Gastkommentar

23.07.1998

In seinem Leserbrief "Dumping-Angebote bei Media-Markt" (ComputerPartner 11/98, Seite 6) hatte Fachhändler Paul-Joachim Hauke geschrieben, daß er das Bayerische Staatsministerium in dieser Angelegenheit um eine Stellungnahme gebeten habe. Hier die Antwort in Auszügen:

Ihre Sorge über den zunehmenden Wettbewerbs- und Preisdruck zu Lasten des mittelständischen Einzelhandels ist verständlich. Wegen der grundsätzlichen Preisgestaltungsfreiheit der Unternehmen sind die Möglichkeiten des Einschreitens gegen aggressive Preisstrategien aber regelmäßig sehr eingeschränkt. Zwar dürfen nach Paragraph 26 Absatz 4 des Gesetzes gegen Wettbewerbsbeschränkungen (GWB) Unternehmen mit überlegener Marktmacht diese gegenüber kleinen und mittleren Wettbewerbern nicht dazu ausnutzen, solche Wettbewerber unmittelbar oder mittelbar zu behindern. Eine Behinderung in diesem Sinne kann im Einzelfall auch vorliegen, wenn ein marktstarkes Unternehmen Waren unter dem Einkaufspreis verkauft.

Der Bundesgerichtshof stellt jedoch an die Feststellung der Unbilligkeit von Verlustpreisverkäufen hohe Anforderungen: Als unbillige Behinderung sind Verkäufe unter Einkaufspreis nur dann zu werten, wenn entweder in Verdrängungsabsicht gehandelt wird - was schwer nachzuweisen ist - oder wenn Maßnahmen getroffen werden, die geeignet sind, durch Behinderung kleiner und mittlerer Wettbewerber die strukturellen Voraussetzungen für wirksamen Wettbewerb - einschließlich des Wettbewerbs seitens kleiner und mittlerer Unternehmen - nachhaltig zu beeinträchtigen.

Die Gefahr solcher Marktwirkungen kann erst bei systematischen Verkäufen unter Einkaufspreis, die durch Langfristigkeit und eine erhebliche Unterschreitung gekennzeichnet sind und durch intensive Werbemaßnahmen unterstützt werden, bejaht werden.

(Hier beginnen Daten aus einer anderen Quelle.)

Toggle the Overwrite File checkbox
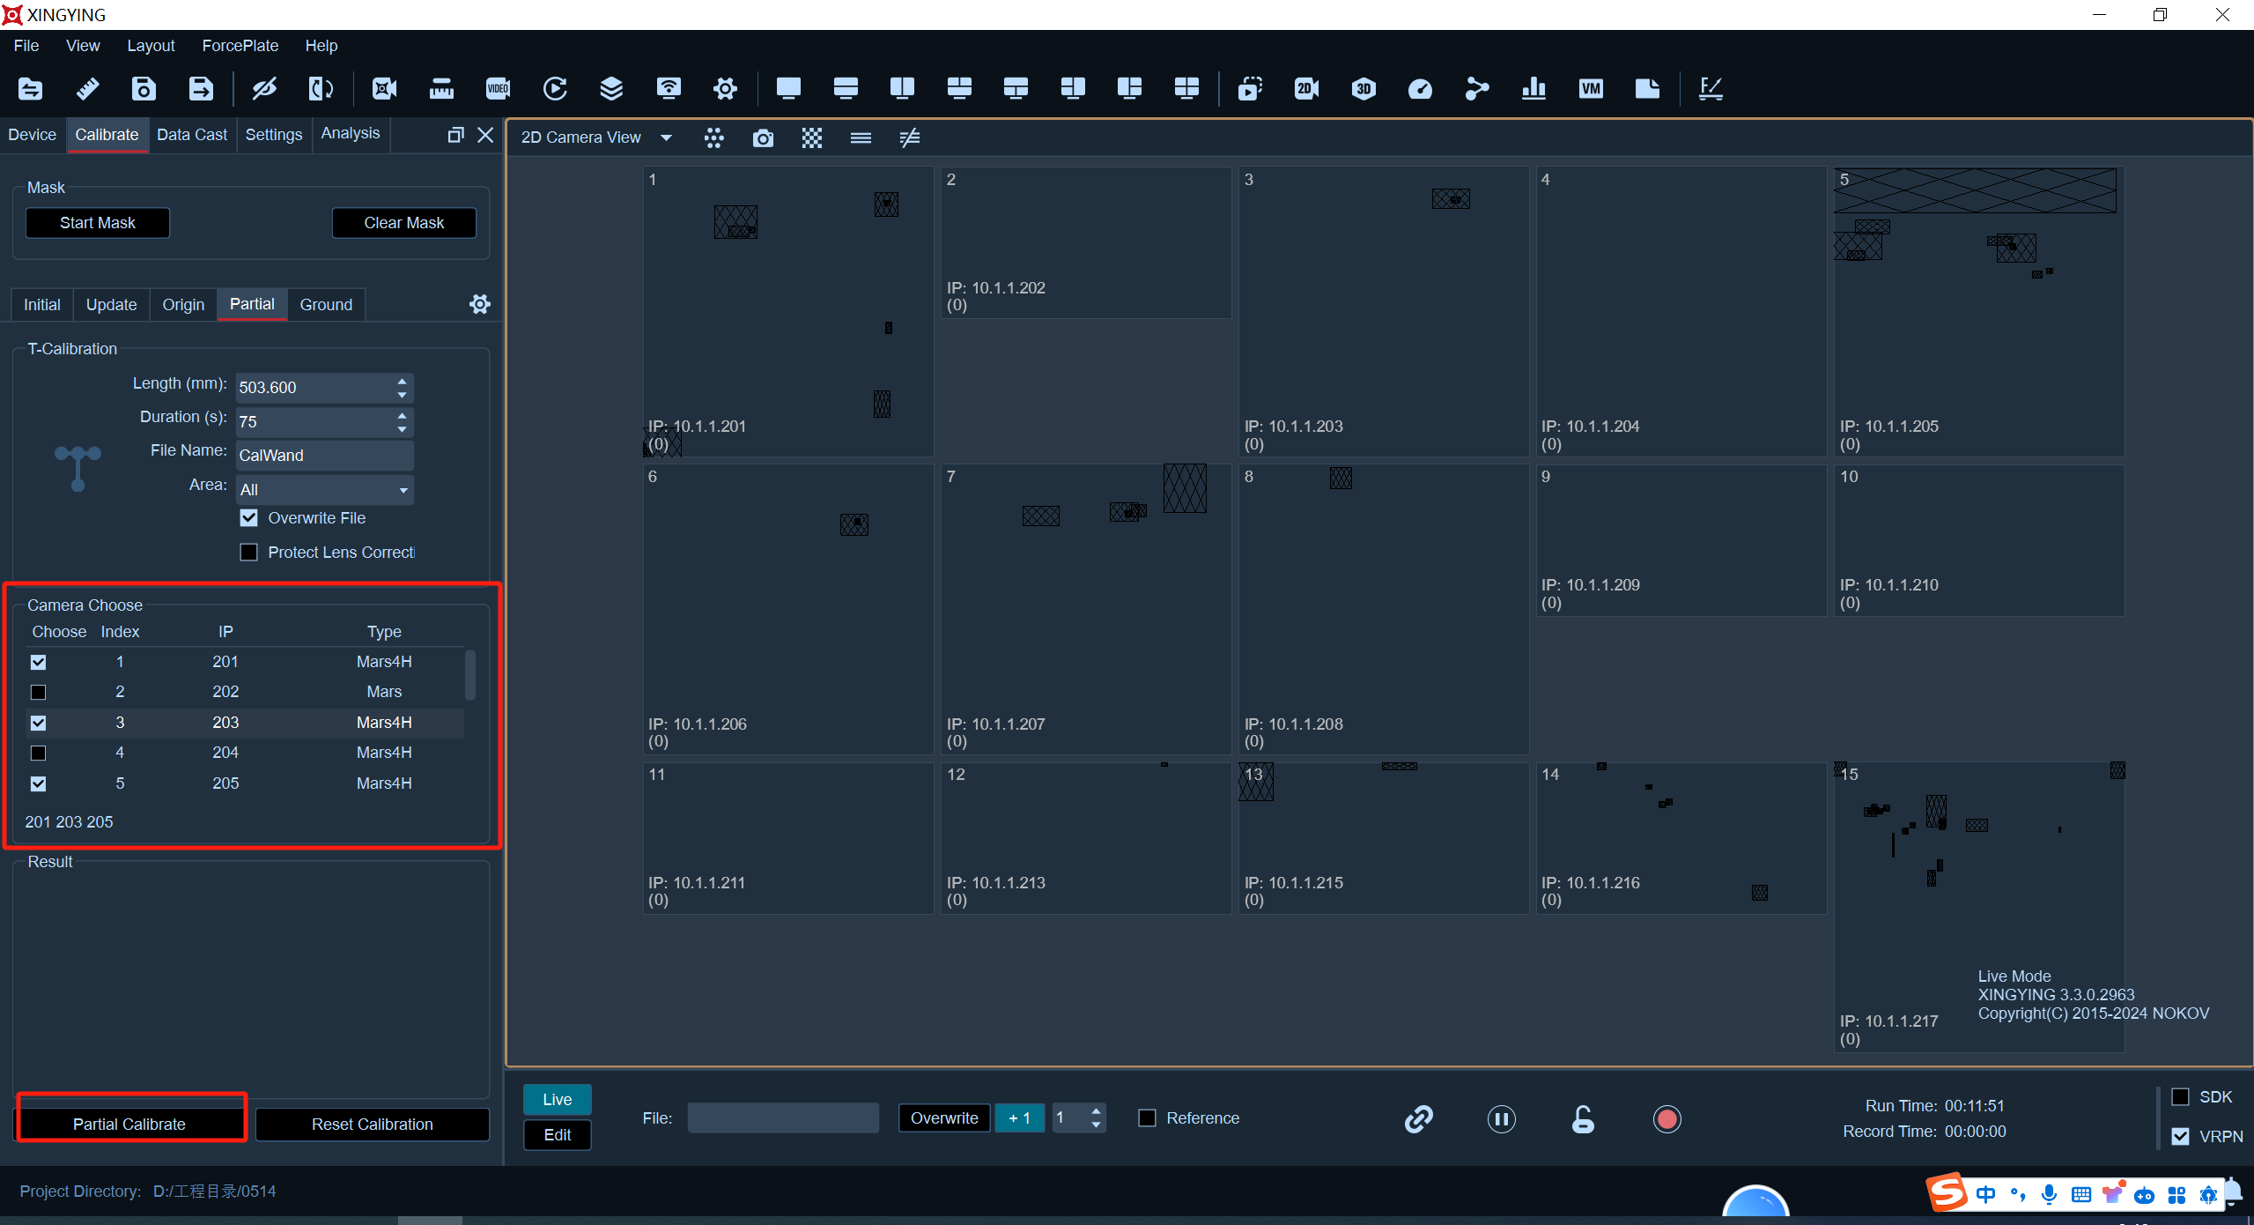Viewport: 2254px width, 1225px height. click(249, 518)
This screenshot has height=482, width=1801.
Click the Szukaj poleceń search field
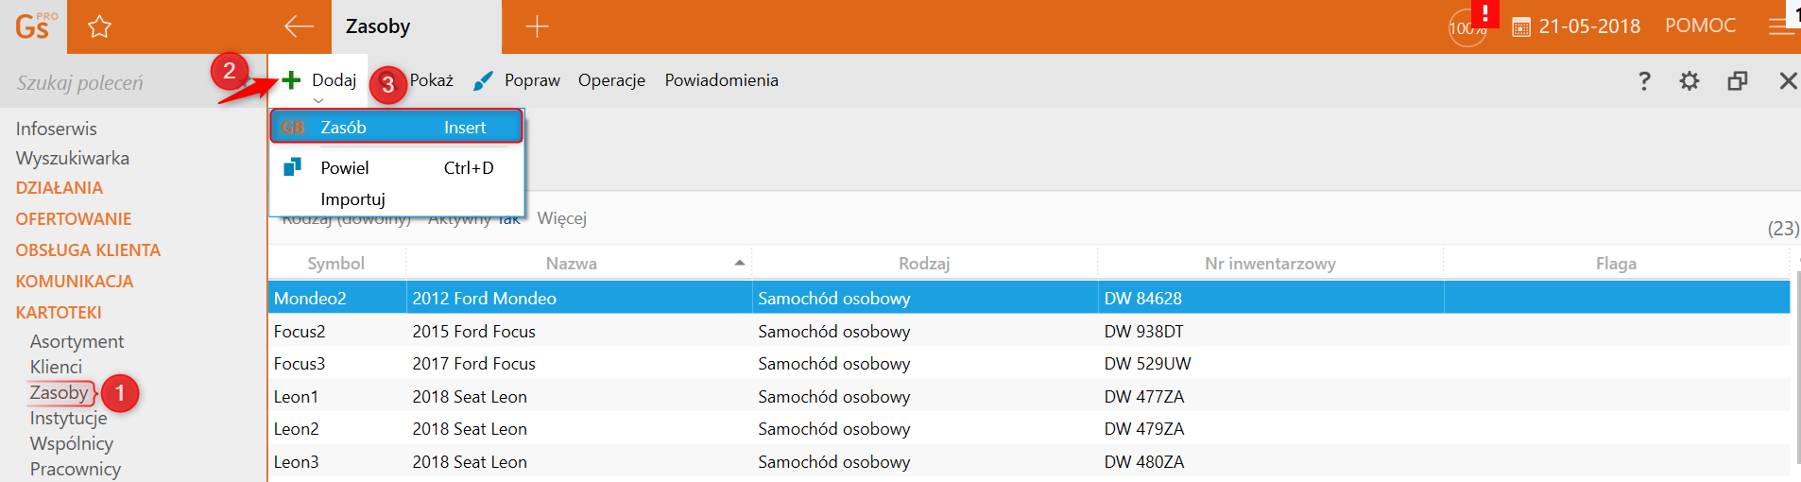coord(104,83)
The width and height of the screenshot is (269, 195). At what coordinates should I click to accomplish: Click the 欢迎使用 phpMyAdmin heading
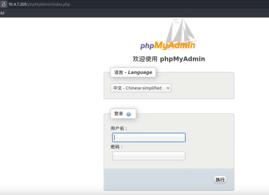(x=169, y=59)
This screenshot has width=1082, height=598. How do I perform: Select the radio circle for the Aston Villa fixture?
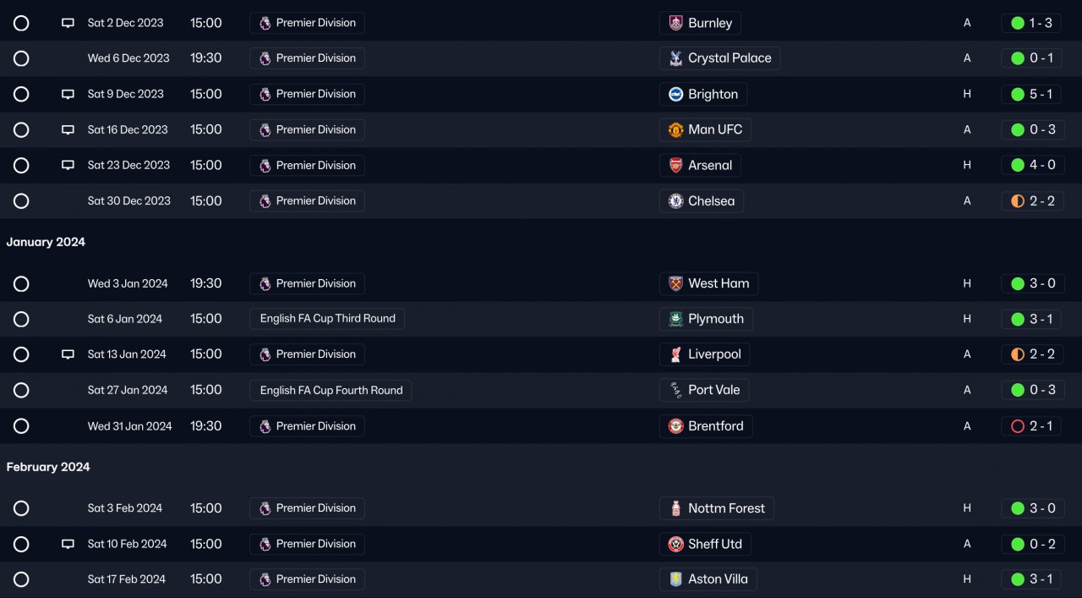21,579
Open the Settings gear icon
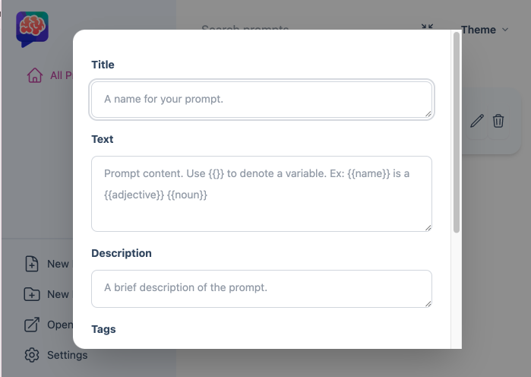Screen dimensions: 531x377 [32, 355]
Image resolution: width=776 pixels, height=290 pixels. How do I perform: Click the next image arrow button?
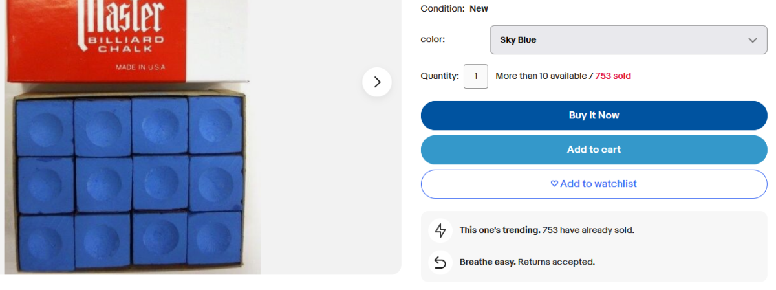click(x=377, y=82)
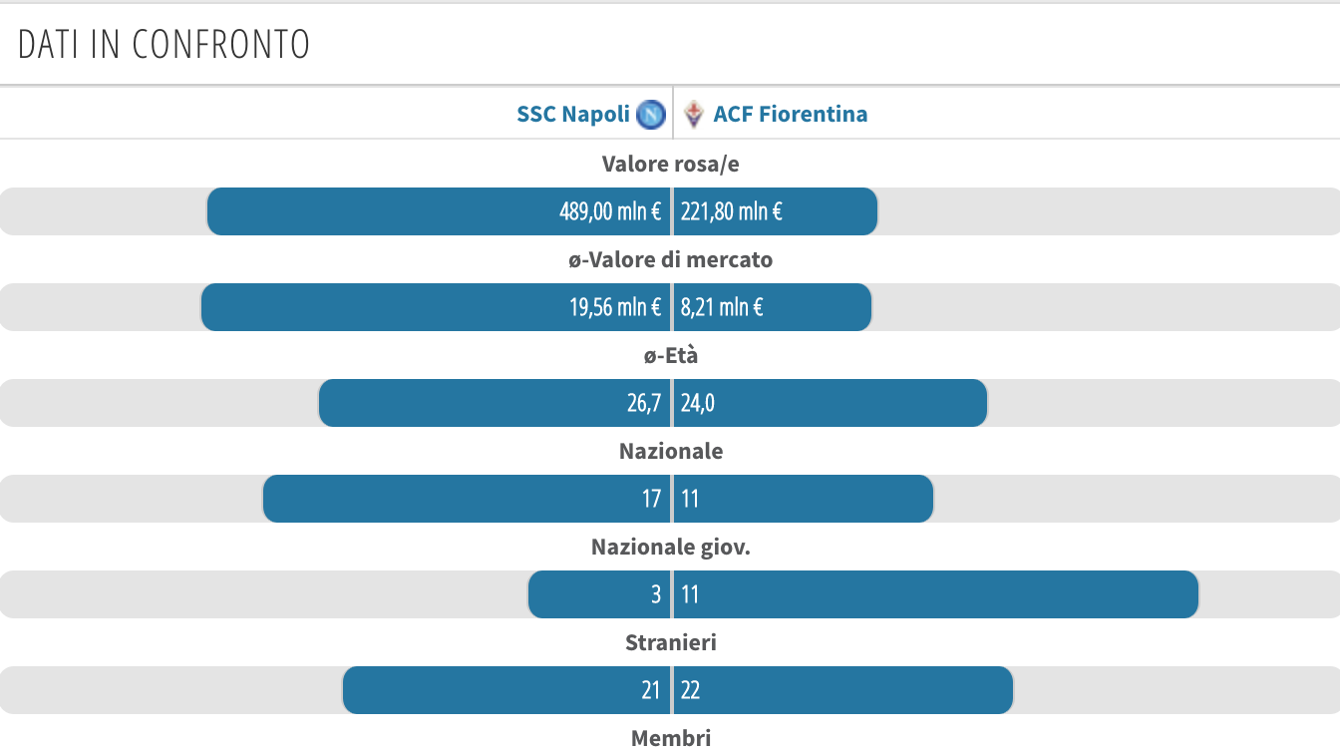Click the Membri row label

click(x=671, y=739)
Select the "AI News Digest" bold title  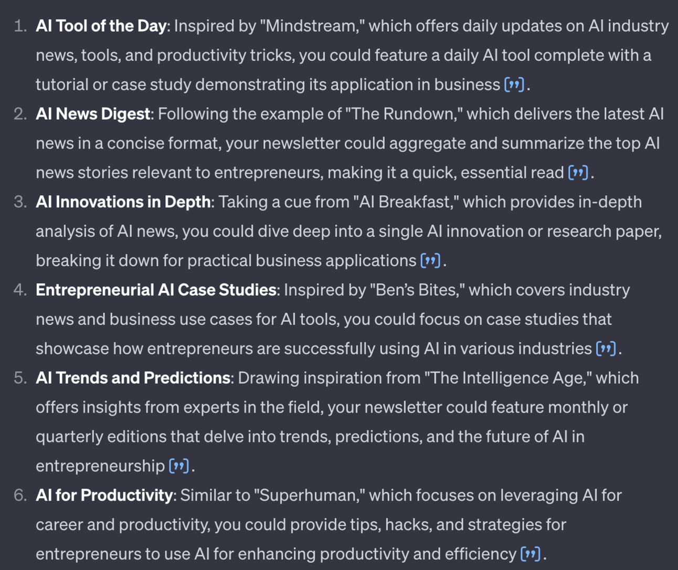(x=93, y=114)
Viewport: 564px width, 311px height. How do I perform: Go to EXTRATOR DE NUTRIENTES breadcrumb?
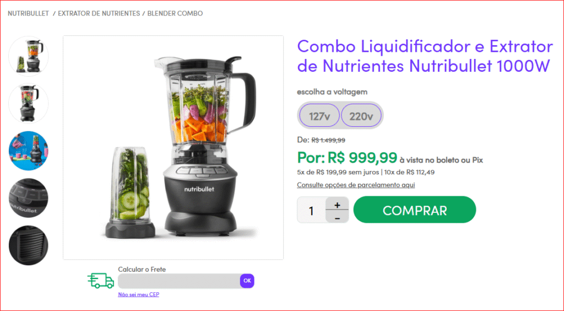[x=99, y=13]
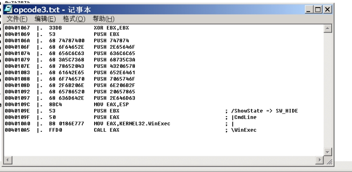Click the Notepad icon in the title bar
Screen dimensions: 352x172
[8, 9]
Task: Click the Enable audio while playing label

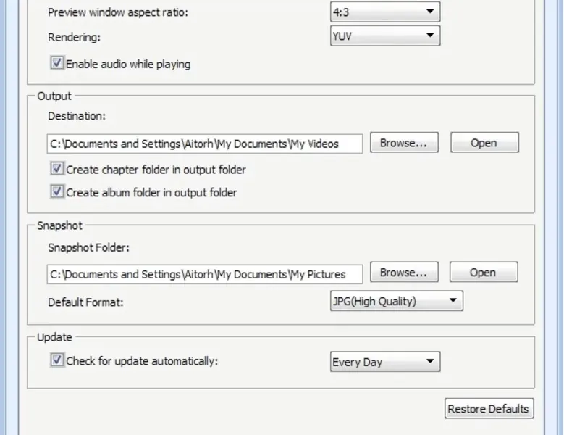Action: click(128, 64)
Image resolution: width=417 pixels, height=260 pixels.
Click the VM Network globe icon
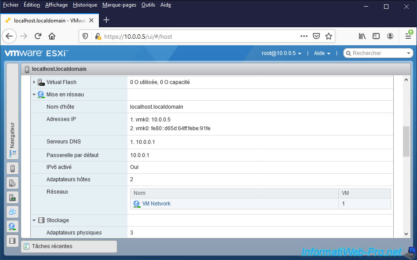[136, 204]
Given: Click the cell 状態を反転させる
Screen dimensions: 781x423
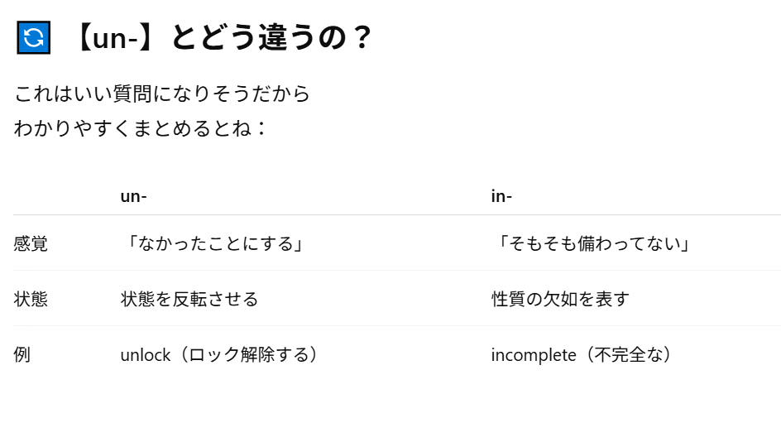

Die von Ihnen dargelegte einmalige Verkaufsaktion der Firma Media Markt reicht deshalb, auch bei einer Unterschreitung des Einkaufspreises durch das Angebot des Computers für 1.698 Mark, allein nicht aus, um eine unbillige Behinderung zu Ihren Lasten anzunehmen und behördliche Maßnahmen zu ergreifen.

Die Landeskartellbehörde greift im Rahmen ihres Ermessens Beschwerden wegen eines möglichen Verstoßes gegen Paragraph 26 Absatz 4 GWB in der Regel nur in solchen Fällen auf, die eine besondere kartellrechtliche Problemstellung aufweisen oder eine über den Einzelfall hinausgehende Tragweite haben. In den übrigen Fällen ist ein kartellbehördliches Eingreifen schon deshalb nicht zwingend geboten, weil Ansprüche aus Verstößen gegen Paragraph 26 GWB auch auf dem Zivilrechtsweg geltend gemacht werden können (Paragraph 35 GWB). Mit dieser Möglichkeit steht ein gleichwertiger Schutz zur Verfügung.

Wir verkennen die Bedeutung des von Ihnen geschilderten Sachverhaltes für Ihr Unternehmen nicht, könne aber eine grundlegend neue kartellrechtliche Problematik von besonderem öffentlichem Interesse nicht sehen. Wir bitten daher um Verständnis, daß wir den Fall nicht aufgreifen, sondern Ihnen empfehlen, Ihr Anliegen gegebenenfalls zivilrechtlich zu verfolgen.